Profile (automatic)

Create profiles based on a table, view, or file.

Note Users have the option to scan the entire dataset or users can apply custom filtering to select the depth (row filtering) and width (columns).

Select the Scope

You can find detailed instructions about selecting the scope in the Explorer section. You can run limits, by time, or full table scans if you have enough resources.

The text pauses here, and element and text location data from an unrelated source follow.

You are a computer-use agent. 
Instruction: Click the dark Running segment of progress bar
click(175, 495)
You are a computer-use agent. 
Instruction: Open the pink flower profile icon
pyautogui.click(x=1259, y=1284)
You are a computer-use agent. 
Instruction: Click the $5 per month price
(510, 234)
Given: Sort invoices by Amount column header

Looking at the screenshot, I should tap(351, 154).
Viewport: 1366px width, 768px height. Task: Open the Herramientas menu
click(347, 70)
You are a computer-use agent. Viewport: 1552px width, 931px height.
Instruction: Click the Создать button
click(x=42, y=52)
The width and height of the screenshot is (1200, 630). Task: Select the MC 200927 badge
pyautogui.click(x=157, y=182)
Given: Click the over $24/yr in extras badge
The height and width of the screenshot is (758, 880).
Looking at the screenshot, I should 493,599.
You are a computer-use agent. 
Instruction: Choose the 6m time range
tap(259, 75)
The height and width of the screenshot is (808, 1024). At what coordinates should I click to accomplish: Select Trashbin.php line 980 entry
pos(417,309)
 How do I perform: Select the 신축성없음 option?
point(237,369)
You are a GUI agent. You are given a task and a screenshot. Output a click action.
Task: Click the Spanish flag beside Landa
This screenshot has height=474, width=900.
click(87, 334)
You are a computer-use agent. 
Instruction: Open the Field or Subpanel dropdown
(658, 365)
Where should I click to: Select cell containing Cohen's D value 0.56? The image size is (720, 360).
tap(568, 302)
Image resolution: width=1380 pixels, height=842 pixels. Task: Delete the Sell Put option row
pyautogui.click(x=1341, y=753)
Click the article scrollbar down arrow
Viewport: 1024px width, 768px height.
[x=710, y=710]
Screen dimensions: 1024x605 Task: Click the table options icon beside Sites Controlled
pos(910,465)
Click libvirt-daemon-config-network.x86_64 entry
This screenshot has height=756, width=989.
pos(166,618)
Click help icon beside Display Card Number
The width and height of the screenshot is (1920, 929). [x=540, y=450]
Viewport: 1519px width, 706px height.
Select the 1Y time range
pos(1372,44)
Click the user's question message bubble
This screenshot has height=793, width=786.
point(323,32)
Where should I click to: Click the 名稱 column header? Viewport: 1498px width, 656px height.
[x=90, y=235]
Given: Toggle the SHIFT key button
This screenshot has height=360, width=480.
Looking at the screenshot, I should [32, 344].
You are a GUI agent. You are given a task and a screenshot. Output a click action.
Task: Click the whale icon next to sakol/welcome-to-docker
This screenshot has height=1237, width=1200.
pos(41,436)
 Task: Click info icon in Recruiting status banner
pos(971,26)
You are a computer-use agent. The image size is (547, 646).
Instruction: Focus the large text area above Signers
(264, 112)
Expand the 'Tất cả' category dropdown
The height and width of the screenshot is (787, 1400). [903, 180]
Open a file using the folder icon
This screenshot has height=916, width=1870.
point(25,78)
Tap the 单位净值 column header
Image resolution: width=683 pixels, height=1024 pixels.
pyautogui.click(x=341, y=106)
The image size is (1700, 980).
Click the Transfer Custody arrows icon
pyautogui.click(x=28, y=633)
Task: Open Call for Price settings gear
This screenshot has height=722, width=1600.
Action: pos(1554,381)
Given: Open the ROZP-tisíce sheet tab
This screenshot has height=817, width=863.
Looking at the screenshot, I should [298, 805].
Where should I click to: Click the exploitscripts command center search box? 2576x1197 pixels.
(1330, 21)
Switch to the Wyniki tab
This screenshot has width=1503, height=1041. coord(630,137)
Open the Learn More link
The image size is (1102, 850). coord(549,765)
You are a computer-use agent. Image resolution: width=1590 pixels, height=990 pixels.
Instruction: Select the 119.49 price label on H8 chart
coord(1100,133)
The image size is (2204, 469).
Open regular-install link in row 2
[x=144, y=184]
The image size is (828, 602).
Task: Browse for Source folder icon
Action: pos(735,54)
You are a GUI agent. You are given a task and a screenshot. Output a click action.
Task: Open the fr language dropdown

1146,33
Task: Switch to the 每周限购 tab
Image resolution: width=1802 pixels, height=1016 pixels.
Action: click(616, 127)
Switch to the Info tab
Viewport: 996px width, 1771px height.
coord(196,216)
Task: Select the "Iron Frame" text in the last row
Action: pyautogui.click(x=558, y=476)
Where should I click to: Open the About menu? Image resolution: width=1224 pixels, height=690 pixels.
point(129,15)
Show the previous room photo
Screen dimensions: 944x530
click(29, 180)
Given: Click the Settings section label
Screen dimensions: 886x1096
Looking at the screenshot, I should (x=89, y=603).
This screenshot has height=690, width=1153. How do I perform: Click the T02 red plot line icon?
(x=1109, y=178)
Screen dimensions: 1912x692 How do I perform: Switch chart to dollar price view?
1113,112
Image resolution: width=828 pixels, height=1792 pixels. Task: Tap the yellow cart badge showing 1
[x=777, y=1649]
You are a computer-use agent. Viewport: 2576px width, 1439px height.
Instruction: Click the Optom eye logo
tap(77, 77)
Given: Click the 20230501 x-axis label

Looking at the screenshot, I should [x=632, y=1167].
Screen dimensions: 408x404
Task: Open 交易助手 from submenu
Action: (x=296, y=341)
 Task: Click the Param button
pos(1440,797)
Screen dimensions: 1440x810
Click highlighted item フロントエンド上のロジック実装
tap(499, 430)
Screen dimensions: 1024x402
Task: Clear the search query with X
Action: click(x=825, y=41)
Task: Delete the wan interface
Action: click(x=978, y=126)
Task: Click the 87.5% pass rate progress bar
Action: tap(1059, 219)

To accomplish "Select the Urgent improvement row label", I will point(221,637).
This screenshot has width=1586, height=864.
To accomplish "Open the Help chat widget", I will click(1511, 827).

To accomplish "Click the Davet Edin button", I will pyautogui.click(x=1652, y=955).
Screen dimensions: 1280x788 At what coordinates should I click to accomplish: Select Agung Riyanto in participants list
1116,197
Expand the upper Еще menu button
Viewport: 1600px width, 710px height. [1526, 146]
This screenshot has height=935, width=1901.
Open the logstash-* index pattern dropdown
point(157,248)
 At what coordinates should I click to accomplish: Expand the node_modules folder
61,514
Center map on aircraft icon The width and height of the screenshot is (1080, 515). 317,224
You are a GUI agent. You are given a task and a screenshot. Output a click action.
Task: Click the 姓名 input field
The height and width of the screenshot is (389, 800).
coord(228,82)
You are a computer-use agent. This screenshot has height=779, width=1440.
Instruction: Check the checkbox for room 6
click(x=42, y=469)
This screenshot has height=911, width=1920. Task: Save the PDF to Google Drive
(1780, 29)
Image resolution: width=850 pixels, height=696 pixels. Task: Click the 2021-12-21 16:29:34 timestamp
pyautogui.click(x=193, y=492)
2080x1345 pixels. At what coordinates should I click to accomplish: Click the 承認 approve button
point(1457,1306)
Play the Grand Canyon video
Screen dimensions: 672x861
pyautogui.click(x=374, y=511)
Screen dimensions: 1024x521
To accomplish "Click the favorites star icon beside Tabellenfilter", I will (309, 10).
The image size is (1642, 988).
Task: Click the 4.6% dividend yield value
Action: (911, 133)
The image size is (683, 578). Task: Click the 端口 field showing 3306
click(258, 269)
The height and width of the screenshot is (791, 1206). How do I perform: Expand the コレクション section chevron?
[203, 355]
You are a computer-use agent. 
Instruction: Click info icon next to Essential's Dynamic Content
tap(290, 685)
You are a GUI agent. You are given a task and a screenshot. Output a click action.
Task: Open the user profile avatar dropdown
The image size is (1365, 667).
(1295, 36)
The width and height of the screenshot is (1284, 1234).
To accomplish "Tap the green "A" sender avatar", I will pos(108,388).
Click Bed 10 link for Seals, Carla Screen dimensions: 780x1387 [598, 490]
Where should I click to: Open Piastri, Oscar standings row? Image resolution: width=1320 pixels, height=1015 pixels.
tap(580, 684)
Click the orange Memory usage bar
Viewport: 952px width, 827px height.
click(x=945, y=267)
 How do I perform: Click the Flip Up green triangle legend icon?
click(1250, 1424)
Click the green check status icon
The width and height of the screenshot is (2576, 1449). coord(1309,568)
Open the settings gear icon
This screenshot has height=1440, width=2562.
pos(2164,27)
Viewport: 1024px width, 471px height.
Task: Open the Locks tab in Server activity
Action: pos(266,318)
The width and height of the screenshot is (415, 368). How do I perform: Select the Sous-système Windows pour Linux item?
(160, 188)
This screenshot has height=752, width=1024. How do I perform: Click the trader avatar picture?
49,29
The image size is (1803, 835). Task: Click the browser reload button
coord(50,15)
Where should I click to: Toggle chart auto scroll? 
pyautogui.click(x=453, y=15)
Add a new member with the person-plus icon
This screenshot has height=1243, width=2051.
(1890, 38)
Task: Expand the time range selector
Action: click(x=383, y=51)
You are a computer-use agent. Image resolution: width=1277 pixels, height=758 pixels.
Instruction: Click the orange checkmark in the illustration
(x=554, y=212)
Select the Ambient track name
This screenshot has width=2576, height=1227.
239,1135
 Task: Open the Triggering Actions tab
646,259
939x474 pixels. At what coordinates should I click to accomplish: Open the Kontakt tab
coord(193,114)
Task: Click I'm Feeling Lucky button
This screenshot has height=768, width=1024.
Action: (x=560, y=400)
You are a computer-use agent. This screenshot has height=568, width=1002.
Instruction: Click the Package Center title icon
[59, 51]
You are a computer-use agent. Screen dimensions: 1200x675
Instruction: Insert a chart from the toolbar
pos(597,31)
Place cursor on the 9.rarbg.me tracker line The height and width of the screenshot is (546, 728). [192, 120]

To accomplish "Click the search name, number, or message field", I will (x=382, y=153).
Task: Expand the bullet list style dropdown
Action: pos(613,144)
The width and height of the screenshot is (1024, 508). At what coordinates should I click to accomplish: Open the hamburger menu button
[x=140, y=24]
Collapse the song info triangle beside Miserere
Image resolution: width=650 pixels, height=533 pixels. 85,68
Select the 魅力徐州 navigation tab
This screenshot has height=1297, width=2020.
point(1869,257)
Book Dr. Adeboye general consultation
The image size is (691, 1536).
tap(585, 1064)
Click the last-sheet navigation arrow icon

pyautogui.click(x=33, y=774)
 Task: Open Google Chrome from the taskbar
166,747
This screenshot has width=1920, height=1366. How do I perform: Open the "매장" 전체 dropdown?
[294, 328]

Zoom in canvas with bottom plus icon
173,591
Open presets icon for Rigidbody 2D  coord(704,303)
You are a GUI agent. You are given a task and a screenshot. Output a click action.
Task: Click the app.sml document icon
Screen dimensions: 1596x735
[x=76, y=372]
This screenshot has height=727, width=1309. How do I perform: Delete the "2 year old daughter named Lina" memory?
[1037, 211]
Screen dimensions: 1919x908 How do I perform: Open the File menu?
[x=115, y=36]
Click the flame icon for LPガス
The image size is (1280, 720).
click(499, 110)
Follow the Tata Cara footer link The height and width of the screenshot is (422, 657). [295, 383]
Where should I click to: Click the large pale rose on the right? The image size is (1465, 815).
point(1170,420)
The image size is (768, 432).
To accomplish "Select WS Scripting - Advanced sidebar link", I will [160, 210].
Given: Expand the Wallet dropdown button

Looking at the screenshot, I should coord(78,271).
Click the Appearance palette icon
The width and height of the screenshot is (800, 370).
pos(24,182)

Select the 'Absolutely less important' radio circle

Select Options (or leave defaults)

Save / Run

Profile is on by default and is part of onboarding a dataset

View the Results

Automatically Profile

Collibra DQ automatically profiles data sets over time to enable drill-ins for detailed insights and automated data quality. A profile is just the first step towards an amazing amount of auto discovery. Visualize segments of the data set and how the data set changes over time.

Collibra DQ offers click or code options to run profiling.

Data Set Profile

Collibra DQ creates a detailed profile of each dataset under management. This profile will later be used to both provide insight and automatically identify data quality issues.

Pushdown Profiling

Collibra DQ can compute the Profile of a data set either via Spark (default) or a Data Warehouse (Profile Pushdown) where the data lives as the engine. When the Profile is computed using the datasource DBMS the user can choose two levels of pushdown:

Full Profile - Perform full profile calculation except for TopN
Count - Only perform row and column counts

Note The following DBMS systems are supported for "Profile Pushdown":

Impala
Hive
Snowflake
Presto
Teradata
SQL Server
PostgreSQL
Redshift
MySQL
Oracle
DB2

Warning Pushdown and parallel JDBC cannot be used together. If you are using pushdown, do not select the parallel JDBC option.

Profile Insights

By gathering a variety of different statistics, Collibra DQ's profile can provide a great deal of insight about a data set.

To see the difference between baseline (historical) and current values, Collibra DQ provides a Delta % change column. In the Delta % change column, data is represented in a pie chart for quick visualization of the changes.

To elaborate on the quality metrics:

The profile can discover attributes then helps delineate the relative metrics around numeric v. non-numeric discovered.

Filled - [1] Integer - The percentage of data that is numeric (or non-numeric) in a numeric (or non-numeric) discovered column.
Mixed - [String] Integer - The percentage of data that is non-numeric (or numeric) in a numeric (or non-numeric) discovered column.
Null - [] - The percentage of data that has no value at all.
Empty - [""] - The percentage of data that has a string instance of zero length.

Note Profile includes a range of statistics:

Actual Datatype
Discovered Datatypes
Percent Null
Percent Empty
Percent Mixed Types
Cardinality
Minimum
Maximum
Mean
TopN / BottomN
Value Quartiles
Minimum (String) Length
Maximum (String) Length

Sensitive Data Detection (Semantic)

Collibra DQ can automatically identify any type of common PII columns.

Note Collibra DQ is able to detect the following types of PII:

EMAIL
PHONE
ZIP CODE
STATE CD
CREDIT CARD
GENDER
SSN
IP ADDRESS
EIN

Once detected, Collibra DQ tags the column in the Profile as the discovered type and automatically applies a rule. You can choose to decline any discovered tag by clicking on it and confirming the delete action. This action also removes the rule associated with the tag.

Correlation Matrix (Relationship)

Discover hidden relationships and measure the strength of those relationships.

Histograms

Often the first step in a data science project is to segment the data. Collibra DQ automatically does this using histograms.

Data Preview

After profiling the data, for those users with appropriate rights, Collibra DQ provides a glimpse of the dataset. The Data preview tab also provides a some basic insights such as highlights of Data Shape issues and Outliers (if enabled), and Column Filtergram visualization.